- [What is asked]:
Render the lines below as a JSON list of strings, one string per line, leaving out blank lines.

- - - - - - -

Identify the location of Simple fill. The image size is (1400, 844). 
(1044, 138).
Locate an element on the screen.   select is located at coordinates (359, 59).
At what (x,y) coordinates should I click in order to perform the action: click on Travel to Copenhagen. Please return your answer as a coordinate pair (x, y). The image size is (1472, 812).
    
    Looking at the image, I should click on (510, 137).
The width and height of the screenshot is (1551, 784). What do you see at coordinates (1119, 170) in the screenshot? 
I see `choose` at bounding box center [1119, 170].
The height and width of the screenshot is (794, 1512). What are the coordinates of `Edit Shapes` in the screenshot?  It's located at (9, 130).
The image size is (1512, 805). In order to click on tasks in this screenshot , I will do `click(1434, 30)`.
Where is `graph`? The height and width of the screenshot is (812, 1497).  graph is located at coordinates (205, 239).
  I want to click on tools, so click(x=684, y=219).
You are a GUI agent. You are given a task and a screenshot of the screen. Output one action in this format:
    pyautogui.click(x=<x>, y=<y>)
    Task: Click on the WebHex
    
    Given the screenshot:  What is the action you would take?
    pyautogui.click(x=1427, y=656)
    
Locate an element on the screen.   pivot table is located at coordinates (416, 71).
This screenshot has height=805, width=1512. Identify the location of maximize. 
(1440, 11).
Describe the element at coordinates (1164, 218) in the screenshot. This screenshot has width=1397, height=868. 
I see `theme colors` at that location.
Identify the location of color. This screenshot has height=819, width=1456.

- - - - - - -

- [Exercise answer]:
[
  "Identify the location of Simple fill. The image size is (1400, 844). ",
  "(1044, 138).",
  "Locate an element on the screen.   select is located at coordinates (359, 59).",
  "At what (x,y) coordinates should I click in order to perform the action: click on Travel to Copenhagen. Please return your answer as a coordinate pair (x, y). The image size is (1472, 812).",
  "    Looking at the image, I should click on (510, 137).",
  "The width and height of the screenshot is (1551, 784). What do you see at coordinates (1119, 170) in the screenshot? ",
  "I see `choose` at bounding box center [1119, 170].",
  "The height and width of the screenshot is (794, 1512). What are the coordinates of `Edit Shapes` in the screenshot?  It's located at (9, 130).",
  "The image size is (1512, 805). In order to click on tasks in this screenshot , I will do `click(1434, 30)`.",
  "Where is `graph`? The height and width of the screenshot is (812, 1497).  graph is located at coordinates (205, 239).",
  "  I want to click on tools, so click(x=684, y=219).",
  "You are a GUI agent. You are given a task and a screenshot of the screen. Output one action in this format:",
  "    pyautogui.click(x=<x>, y=<y>)",
  "    Task: Click on the WebHex",
  "    Given the screenshot:  What is the action you would take?",
  "    pyautogui.click(x=1427, y=656)",
  "Locate an element on the screen.   pivot table is located at coordinates (416, 71).",
  "This screenshot has height=805, width=1512. Identify the location of maximize. ",
  "(1440, 11).",
  "Describe the element at coordinates (1164, 218) in the screenshot. This screenshot has width=1397, height=868. ",
  "I see `theme colors` at that location.",
  "Identify the location of color. This screenshot has height=819, width=1456."
]